Document scanners and multifunction devices for capturing, archiving and forwarding of documents can be found in almost every company today. All modern devices are able to generate documents in color and as PDF. Color document capture and processing is becoming more common and popular. The disadvantage: The file of a color scan with the usual JPEG compression for color is many times larger than a comparable black and white scan. JPEG compression is good for color images/photos, but JPEG compression is very poor for text due to the artifacts created by the compression. Text needs sharp edges to be legible. With JPEG compression, these edges become blurred, making smaller fonts in particular illegible.
The PDF-MRC (Mixed Raster Content) compression solves the problem – it creates very small PDF files from color scans and enables texts to be read easily.
MRC compression is also known as “Hyper Compression” and uses the method of image segmentation. It is very efficient and well applicable for typical business documents consisting of text and images that are scanned in color.
The PDF-MRC compression in brief:
The essential point is that with PDF-MRC compression, page areas of the scan are divided into separate images – so-called “layers“. Each of these layers is adjusted accordingly and optimally compressed. The PDF format makes it possible to display the original representation of a page from these separate levels as an overall picture. See also Wikipedia >>>
The 4 levels of PDF-MRC compression:
- Background layer (color image) – contains the background, background “smudges” and all other graphic elements which cannot be identified as text, line graphic or image.
- Image layer (set of color images) – contains all color images of the page.
- Mask layer (black and white image) – contains the text and line art.
- Foreground Layers (Picture Palette) – contains the information about the colors of the masking layer, thereby saving the color of the text and line graphics.
PDFCompressor with PDF-MRC compression:
The current PDFCompressor component used in PDFCompressor-CL, -FM and -CS-Service, as well as in our other applications (e.g. AutoOCR, FileConverterPro…), now also supports PDF-MRC compression. PDF-MRC compression is applicable for color documents/scans, but not for black and white and grayscale scans.
Supported file formats: PDF, JPEG, PNG, BMP, TIFF, JPEG2000, JBIG2, ICO, PCX, GIF, WMF, EMF – for file format with multiple pages, a multi-page PDF is automatically generated.
Predefined PDF-MRC profiles: PDF documents are “rendered” before MRC compression with the set resolution (150, 200, 300dpi), i.e. in converted to a color image and then subjected to MRC compression. To make it easier for the user, the essential MRC compression settings can already be selected as pre-defined profiles. “MRC – text only” or “MRC – text and images” for 150 or 200dpi resolution.

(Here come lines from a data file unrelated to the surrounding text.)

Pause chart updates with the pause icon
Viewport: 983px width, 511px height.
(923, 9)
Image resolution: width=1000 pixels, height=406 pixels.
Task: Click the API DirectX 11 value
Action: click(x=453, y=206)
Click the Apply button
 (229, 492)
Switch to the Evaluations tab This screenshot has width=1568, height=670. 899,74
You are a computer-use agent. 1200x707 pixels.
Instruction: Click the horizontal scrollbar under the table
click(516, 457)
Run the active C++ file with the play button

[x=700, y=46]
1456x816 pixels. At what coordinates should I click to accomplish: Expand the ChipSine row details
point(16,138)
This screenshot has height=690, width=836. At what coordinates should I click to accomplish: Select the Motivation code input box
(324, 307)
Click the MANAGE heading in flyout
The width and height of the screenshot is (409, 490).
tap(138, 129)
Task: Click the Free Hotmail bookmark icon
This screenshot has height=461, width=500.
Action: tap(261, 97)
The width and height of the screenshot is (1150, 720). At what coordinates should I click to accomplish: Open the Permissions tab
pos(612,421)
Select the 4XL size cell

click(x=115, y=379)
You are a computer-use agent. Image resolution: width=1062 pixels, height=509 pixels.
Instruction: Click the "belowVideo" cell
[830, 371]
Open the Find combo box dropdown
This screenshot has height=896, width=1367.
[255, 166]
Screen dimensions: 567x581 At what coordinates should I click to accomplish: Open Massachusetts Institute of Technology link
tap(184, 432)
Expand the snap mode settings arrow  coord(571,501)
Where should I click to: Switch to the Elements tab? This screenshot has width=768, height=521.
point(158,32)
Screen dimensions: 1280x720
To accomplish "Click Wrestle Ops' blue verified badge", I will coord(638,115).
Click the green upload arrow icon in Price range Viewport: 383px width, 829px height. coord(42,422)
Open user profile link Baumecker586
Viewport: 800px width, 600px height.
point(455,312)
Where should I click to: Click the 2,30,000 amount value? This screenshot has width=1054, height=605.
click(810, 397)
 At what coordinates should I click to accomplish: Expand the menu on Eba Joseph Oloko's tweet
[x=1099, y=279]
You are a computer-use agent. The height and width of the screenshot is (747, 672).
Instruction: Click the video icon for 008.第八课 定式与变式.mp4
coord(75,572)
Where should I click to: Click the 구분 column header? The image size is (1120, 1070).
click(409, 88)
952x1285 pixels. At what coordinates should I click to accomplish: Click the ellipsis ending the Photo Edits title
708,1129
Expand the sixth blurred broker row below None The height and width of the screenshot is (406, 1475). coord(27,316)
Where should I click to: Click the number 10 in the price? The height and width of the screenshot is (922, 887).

Example – PDF-MRC compression:
PDF-MRC compression is specifically designed for compressing document color scans and allows file size reduction by a factor of 8 or 10 compared to traditional JPEG compression. “Normal ” PDFs that only consist of lines and text can also be MRC compressed, but it should be noted that the PDF is rendered before MRC compression, i.e. it is converted into an image file in order to then be output as MRC PDF. The text previously contained in the PDF is reinserted into the MRC PDF. Normally it only makes sense to subject scanned color files or PDF files that have been OCR processed to MRC compression.
The text display in an MRC-PDF file is clearly legible and without artefacts, even with small fonts, despite a low resolution of 150-200dpi. The PDF-MRC compression is therefore the ideal solution for archiving color documents generated in the company, whereby the file size is not significantly larger than that of black-and-white scans, the texts remain legible and the advantage of the color representation exists.